L’Oreal Cherie Merie Infallible 24HR Eyeshadow ($8.99 for 0.12 oz.) is a brightened, medium-dark coral-orange with a soft, frosted finish. Applied dry, it had semi-opaque color payoff–it had some color but looked softer, muted, and then applied with a damp brush, the color intensified and smoothed out better to deliver more opaque color payoff. The texture was soft, smooth, and finely-milled. MAC Daydreaming is similar but more reflective in finish. Jasmine Arabian Sunset is slightly more orange. Guerlain Coup de Foudre #2 is more orange. bareMinerals Smash Hit is less shimmery and muted.

L’Oreal Strawberry Blonde Infallible 24HR Eyeshadow ($8.99 for 0.12 oz.) is an iridescent pale pink. It’s sheer whether applied dry or damp, but it’s almost worst when applied damp because it gets very, very clumpy. It gives my lids a very scaly, crinkled look. I’d actually recommend applying this with fingertips or a sponge-tipped applicator; something where you can really crush the powder. MAC Opalesse is similar but smoother, slightly cooler-toned. MAC Ready to Party is more lavender. Dior Aurora #3 is very similar. Tarina Tarantino Diamond Dusk #2 is also comparable.

L’Oreal With a Twist Infallible 24HR Eyeshadow ($8.99 for 0.12 oz.) is a pink-toned lavender with a frosted, metallic finish.

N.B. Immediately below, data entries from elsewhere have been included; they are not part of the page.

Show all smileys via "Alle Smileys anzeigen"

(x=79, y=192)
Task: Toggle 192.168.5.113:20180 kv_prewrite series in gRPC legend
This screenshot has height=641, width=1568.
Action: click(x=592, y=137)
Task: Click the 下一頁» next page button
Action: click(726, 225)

Applied dry, it had semi-opaque color payoff; enough punch to be noticeable but not as intense and rich-looking as when applied damp. It was a little clumpy, though, when dampened, so press firmly against the lid to minimize this transferring onto the lids. Make Up For Ever #54 is purpler, less pink (and a cream product). Guerlain Attrape-Coeur #4 is lighter. Urban Decay Grifter is slightly pinker. NARS Marie-Galante #1 is similar in color but is sheerer so it’s not quite a dupe. Benefit Fancy Pansy is cooler-toned.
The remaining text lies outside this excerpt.